The series feels lush, the lawns neon green. The creators have infused it with modern rhythms, as techno beats wind their way into Victorian dances. These little touches make the show feel vibrant and, yes, relevant. The dreamy, voyeuristic 1970s approach to this story feels like a luxury that women today may not be able to afford; we are living in more direct times, in which the goals of liberation have become sharper and more straightforward. There is no hiding the message of the girls’ disappearances behind a rosy scrim. The series suggests two clear outcomes: The girls were either terribly hurt by men or, ultimately, saved by their ability to elude men forever.
The marketing team has pushed Picnic as a #MeToo narrative, as if three girls disappearing on purpose is a response to the systemic abuses of men. But in a way, the initial allure of Picnic at Hanging Rock was its detachment from current trends, and so something rare about the story has been lost in translation. By playing up the noir aspects of Mrs. Appleyard’s secret history and giving Miranda a clear motivation for fleeing, the show becomes a blazing feminist allegory. It also changes the fact that Lindsay never intended the girls’ secrets to be mined; she left their hearts as sparsely charted a territory as the outback.
In fact, Joan Lindsay did write a final chapter of Picnic at Hanging Rock that explained what happened to the girls. In it, the girls hear a voice and feel compelled to remove their corsets, tossing the garments into the air, where they hang as if suspended on a wire. They then follow a snake into a crevice in the side of a rock—meant to signify some sort of supernatural time warp—and disappear. Lindsay’s editor asked her to remove the final twelve pages—better to leave the air thick with questions than introduce the definitive presence of magic in the universe.

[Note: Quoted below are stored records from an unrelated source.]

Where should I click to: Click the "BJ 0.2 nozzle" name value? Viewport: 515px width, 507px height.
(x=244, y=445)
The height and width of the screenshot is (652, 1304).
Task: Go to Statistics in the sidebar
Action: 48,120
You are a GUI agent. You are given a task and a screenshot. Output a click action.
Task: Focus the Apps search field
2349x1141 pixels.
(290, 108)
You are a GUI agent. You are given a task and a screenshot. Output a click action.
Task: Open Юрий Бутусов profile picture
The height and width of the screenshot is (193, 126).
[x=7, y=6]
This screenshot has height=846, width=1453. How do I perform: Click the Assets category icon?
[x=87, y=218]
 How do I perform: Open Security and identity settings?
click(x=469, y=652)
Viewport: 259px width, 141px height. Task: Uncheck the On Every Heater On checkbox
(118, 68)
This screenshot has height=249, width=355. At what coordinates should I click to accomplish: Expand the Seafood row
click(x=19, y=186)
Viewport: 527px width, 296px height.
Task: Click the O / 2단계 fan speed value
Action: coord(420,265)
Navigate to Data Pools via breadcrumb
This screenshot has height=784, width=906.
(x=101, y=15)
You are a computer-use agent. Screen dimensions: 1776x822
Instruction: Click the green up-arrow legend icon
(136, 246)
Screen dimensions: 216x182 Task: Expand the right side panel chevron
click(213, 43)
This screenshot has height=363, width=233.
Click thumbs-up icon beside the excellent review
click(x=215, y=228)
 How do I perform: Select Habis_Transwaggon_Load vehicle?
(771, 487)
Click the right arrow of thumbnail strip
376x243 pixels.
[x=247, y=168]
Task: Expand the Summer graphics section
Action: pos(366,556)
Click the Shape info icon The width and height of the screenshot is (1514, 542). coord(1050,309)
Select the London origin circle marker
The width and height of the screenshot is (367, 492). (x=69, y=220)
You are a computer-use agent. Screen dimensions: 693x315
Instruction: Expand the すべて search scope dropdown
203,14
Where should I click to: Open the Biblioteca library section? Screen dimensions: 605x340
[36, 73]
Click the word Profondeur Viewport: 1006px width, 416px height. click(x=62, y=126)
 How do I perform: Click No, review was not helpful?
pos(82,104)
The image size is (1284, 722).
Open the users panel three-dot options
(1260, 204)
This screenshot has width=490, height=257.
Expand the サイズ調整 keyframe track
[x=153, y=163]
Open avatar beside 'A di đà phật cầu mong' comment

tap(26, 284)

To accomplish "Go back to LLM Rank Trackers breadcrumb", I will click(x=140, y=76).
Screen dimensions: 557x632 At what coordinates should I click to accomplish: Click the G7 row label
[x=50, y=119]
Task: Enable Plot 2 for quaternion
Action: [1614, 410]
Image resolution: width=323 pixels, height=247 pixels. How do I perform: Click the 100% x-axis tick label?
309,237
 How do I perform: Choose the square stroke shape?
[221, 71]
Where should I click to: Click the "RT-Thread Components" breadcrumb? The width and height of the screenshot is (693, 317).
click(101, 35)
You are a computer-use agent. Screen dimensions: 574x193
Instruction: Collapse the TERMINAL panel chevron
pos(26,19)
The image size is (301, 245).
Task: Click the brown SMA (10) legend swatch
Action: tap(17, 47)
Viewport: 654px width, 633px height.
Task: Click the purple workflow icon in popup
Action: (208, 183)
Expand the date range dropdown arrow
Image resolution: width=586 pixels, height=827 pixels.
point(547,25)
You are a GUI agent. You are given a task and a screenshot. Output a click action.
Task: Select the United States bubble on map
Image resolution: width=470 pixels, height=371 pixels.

Without the last chapter, Picnic at Hanging Rock becomes so much bigger than a genre twist; it becomes the story of young women breaking out of a repressed sexuality, of a seam splitting in the side of Victorian mores and allowing the girls an opportunity to break free. Miranda, ever willful and determined, is drawn to the rock by forces that seem bigger than herself but is aware that beyond lies something better than whatever might await her after she graduates. Mrs. Appleyard is haunted by her failure to protect them—or to stop them from achieving liberation. She leaps off the edge of Hanging Rock to her death.
There is something about the novel and Weir’s film that feels impenetrable—outside of time rather than of it—and this fogginess is absent in the remake, which has been polished to a mirrored sheen. You are not supposed to know what happened to the girls at Hanging Rock, ever. The new series does, thankfully, leave the mystery unresolved. But it tilts toward a resolution. And as Lindsay might say, such things are best left unsaid, as one sips coffee in the drawing room.